### Partes do exercício
- A) Liste todas as pessoas mencionadas pelo nome no texto sobre o mural.
- B) Repita o trecho do texto sobre o mural entre "Já foi inaugurado" e "Porto de Lisboa.", inclusive.

### Excerto selecionado

◆ ◆ ◆

Vhils a terminar o mural. Foto: Chris Costa/ Vhils Studio

Já foi inaugurado o mural de Vhils feito sobre a fotografia de Roger Kahan cuja história Ferreira Fernandes descobriu na Mensagem de Lisboa. E foi também lançado o livro com toda a história publicado no âmbito do 136º aniversário do Porto de Lisboa.

É suposto um jornal intervir numa cidade – perguntam os leitores? É suposto um jornal local ser como um vizinho, respondemos. Este vizinho, desta vez, vem ajudar a reparar uma falha histórica. É que tendo sido Lisboa, a partir de meados de 1940, o único porto europeu de onde se partia, fugindo do horror da Segunda Guerra Mundial e do Holocausto, não havia até agora um só lugar onde esse momento estivesse marcado. Onde se dissesse: FOI AQUI. Só em Lisboa, havia, justamente chamados, refugiados. Porque com esperança.

◆ ◆ ◆

### Excertos das linhas
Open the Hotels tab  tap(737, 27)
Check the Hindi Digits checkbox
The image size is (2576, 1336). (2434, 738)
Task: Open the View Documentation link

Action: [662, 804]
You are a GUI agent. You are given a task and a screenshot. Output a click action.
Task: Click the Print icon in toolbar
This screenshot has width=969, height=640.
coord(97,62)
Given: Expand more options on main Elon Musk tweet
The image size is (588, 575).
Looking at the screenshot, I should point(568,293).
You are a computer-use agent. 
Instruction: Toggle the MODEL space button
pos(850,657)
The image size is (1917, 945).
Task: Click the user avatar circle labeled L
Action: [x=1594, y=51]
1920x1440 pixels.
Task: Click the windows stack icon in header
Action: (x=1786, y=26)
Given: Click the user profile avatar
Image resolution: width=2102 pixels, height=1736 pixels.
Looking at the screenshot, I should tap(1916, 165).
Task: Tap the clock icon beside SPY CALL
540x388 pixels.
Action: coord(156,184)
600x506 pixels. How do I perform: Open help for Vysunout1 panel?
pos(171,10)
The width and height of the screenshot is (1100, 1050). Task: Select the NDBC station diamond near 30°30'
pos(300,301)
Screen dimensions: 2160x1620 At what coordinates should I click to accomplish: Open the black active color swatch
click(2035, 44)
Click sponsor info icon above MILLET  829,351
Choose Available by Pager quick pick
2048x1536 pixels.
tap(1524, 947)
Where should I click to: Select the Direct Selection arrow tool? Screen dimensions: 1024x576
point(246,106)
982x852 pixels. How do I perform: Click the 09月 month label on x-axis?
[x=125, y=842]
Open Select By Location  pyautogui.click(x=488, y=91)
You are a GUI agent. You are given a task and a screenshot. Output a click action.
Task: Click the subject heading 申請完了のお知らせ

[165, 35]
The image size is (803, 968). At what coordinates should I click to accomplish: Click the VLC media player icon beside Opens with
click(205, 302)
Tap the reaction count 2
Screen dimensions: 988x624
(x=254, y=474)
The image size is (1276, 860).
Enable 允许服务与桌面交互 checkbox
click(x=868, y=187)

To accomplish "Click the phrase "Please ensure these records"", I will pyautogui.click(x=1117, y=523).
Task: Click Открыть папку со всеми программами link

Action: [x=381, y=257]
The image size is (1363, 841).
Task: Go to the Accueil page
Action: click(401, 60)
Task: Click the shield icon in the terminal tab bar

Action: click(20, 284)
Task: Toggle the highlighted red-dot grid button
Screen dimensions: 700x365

◆ ◆ ◆

### Resultados por tarefa
- A)
Vhils
Chris Costa
Roger Kahan
Ferreira Fernandes

- B)
Já foi inaugurado o mural de Vhils feito sobre a fotografia de Roger Kahan cuja história Ferreira Fernandes descobriu na Mensagem de Lisboa. E foi também lançado o livro com toda a história publicado no âmbito do 136º aniversário do Porto de Lisboa.